Intent classification with garbage text

Aljumaili85 commented 1 year ago

Make sure the issue is NLU related

[X] I confirm that the reported bug concerns the NLU independently of Botpress

Operating system

Windows

Product used

NLU Server

Deploy Option

Binary

Version

12.30.6

Configuration File

No response

CLI Arguments

No response

Environment variables

No response

Description of the bug

Hi there, I am using the NLU engine as a simple intent classifier, so I train the model using very simple utterances with no slots and no entities. I notice that when I use, as input, a simple phrase containing only the main keywords, the returned result is excellent, but when I add some garbage text to my phrase, the confidence dramatically goes down.

With garbage text, I mean "please, I would like ... " or "can you please ..." etc. I assume that the NLU is capable of identifying the lables for these words, but unfortunately, adding these words drops down the confidence of the returned results. Example:

"opening hours of the swimming pool " --> result { "intent" : "info_swimming_pool", "confidence": "0.9576875041845723" "please, I would like to know the opening hours of the swimming pool" --> result { "intent" : "info_swimming_pool", "confidence": "0.2959758827595158"

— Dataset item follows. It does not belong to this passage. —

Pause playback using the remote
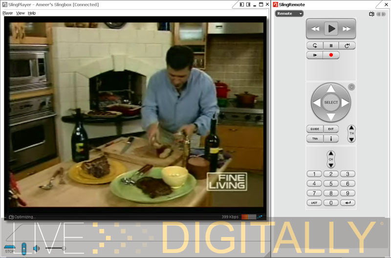This screenshot has width=391, height=258. click(331, 45)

The language used in my case is Italian, and my Language server is running with no problem, and the training process was successful. any suggestion?
Thanks

franklevasseur commented 1 year ago

Hi @Aljumaili85,

I have a couple of questions:

Regardless of the confidence numbers, was the correct intent identified?
Where do these confidence numbers originate? Do you directly call the NLU server or do you utilize it within a Botpress v12 flow using event.nlu?

If the correct intent was identified and the confidence numbers you are observing are derived from event.nlu within a Botpress flow, then there's no need to worry. The confidence scores may not hold significant meaning in this context.

Frank

Aljumaili85 commented 1 year ago

Hi @franklevasseur, Thanks for your reply,

Regardless of the confidence numbers, was the correct intent identified?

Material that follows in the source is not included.